A Pioneer for Sports Medicine

Have you ever heard of Dr. Frank Jobe? If you don’t know the name, he was the surgeon who performed the first ulnar collateral ligament reconstruction when he operated on major league pitcher Tommy John 40 years ago. He is quite literally responsible for saving the collective pitching lives for hundreds of current major league pitchers. Although there are varying surgical techniques currently in the literature, they all had their birth from the one Dr. Jobe performed in 1974.
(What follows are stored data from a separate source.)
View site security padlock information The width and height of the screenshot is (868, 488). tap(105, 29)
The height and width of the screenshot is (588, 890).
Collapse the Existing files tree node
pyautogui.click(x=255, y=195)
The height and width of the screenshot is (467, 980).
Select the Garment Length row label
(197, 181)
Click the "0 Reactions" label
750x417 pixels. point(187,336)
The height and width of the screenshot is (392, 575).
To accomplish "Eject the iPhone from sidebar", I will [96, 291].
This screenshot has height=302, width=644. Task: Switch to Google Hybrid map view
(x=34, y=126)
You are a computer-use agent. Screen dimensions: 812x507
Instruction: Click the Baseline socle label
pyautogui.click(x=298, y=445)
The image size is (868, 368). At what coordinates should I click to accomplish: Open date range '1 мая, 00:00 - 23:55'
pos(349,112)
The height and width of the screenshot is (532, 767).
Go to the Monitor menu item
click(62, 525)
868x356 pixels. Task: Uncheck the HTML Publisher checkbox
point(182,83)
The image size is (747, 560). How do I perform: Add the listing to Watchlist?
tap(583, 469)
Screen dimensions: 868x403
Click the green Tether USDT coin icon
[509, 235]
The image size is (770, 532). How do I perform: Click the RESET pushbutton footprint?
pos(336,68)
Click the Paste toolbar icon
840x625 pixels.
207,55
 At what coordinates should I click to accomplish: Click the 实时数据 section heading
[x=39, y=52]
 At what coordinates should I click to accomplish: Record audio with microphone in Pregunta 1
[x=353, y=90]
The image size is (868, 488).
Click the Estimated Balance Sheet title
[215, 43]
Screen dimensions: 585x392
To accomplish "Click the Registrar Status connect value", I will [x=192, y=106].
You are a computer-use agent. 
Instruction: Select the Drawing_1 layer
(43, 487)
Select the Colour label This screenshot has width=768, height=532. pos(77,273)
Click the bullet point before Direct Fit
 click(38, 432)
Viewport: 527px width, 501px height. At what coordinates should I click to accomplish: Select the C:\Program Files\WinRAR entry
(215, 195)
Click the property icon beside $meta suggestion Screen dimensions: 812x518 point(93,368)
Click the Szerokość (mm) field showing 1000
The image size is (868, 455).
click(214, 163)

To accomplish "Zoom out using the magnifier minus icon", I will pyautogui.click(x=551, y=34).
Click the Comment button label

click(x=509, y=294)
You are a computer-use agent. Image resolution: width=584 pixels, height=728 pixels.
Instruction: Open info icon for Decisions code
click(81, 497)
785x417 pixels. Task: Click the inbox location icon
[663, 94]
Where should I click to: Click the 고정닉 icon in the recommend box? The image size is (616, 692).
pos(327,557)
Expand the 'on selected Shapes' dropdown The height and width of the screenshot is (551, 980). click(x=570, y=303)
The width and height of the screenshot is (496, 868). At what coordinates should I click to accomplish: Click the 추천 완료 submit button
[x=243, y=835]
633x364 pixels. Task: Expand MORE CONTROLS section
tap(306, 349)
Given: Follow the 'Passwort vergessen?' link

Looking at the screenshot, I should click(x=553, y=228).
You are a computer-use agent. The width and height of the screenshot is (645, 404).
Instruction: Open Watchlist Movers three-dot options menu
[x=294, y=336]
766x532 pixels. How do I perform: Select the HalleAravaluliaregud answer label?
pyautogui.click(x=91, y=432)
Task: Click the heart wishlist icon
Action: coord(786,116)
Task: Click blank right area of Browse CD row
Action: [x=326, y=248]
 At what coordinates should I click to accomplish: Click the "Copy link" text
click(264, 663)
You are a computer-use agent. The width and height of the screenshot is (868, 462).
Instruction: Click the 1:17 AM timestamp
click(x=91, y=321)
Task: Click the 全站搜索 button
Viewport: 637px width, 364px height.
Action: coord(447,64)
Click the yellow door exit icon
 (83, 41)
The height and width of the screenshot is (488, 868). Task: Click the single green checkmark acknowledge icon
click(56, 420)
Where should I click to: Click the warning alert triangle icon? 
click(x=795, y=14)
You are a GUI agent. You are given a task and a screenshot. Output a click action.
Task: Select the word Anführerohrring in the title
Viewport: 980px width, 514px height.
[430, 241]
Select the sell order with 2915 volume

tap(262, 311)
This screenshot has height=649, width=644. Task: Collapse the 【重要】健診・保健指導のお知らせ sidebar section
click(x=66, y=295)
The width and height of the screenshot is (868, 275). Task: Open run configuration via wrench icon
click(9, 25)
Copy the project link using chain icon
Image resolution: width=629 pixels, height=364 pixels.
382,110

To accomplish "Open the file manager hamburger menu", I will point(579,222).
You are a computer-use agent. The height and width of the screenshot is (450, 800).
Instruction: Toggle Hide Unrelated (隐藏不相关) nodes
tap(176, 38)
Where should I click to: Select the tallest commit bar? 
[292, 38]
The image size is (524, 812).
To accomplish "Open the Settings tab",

Dr. Jobe has also influenced the world of physical therapy in many ways. He understood that rehabilitation was an extremely important part of the process, and that his surgery could not fix it all. His research helped PTs across the world who work with baseball players to understand the influence of the rotator cuff and prime movers on the throwing motion. Thanks to his work, we’ve been able to qualify the concept of training the small muscles for endurance and the large muscles for power.

Although I never had the opportunity to personally meet Dr. Jobe, I feel like I knew him.  The relationship that I built through reading his research and understanding his teachings helped to make me the PT that I am today. I am deeply saddened to learn of his passing, and perhaps I am even more saddened because I will never have the chance to say thank you for the influence that he has had on my life and my career.

Thank you, Dr. Jobe.  You will be missed.